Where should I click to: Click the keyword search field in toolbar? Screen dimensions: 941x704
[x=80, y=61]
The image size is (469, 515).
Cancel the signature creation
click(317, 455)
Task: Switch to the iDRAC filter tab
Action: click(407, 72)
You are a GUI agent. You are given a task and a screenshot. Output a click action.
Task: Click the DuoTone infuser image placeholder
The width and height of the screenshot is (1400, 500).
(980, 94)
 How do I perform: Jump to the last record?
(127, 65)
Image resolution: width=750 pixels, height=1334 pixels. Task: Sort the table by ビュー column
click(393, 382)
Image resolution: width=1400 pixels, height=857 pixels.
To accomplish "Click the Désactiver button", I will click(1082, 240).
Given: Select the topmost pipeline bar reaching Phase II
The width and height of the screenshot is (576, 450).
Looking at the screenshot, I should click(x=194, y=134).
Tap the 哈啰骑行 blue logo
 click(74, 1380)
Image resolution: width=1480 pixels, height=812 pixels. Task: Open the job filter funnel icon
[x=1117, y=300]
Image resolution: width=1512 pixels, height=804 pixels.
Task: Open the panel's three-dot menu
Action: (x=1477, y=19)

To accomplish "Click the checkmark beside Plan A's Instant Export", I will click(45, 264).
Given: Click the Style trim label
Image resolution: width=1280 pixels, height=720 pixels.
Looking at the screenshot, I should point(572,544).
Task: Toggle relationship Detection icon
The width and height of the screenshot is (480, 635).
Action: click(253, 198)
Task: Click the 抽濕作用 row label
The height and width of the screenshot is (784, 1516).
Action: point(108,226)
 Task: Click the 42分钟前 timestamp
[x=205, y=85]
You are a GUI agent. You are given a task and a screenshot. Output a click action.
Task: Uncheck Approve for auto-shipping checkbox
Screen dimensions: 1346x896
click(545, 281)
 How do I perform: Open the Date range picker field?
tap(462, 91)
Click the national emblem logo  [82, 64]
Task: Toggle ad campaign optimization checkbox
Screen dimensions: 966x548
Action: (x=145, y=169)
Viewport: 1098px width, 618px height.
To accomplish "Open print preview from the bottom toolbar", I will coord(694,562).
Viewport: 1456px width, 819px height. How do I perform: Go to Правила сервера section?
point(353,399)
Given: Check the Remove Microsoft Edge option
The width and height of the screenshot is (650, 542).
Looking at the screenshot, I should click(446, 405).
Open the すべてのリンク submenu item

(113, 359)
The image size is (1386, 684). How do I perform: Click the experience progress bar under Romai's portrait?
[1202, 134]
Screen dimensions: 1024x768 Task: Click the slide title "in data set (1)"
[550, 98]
########
**TASK DETAILS**
Please pull out each line of the entries above that contains the string "checkbox" and copy those lines in full.

**TASK SOLUTION**
Task: Uncheck Approve for auto-shipping checkbox
Task: Toggle ad campaign optimization checkbox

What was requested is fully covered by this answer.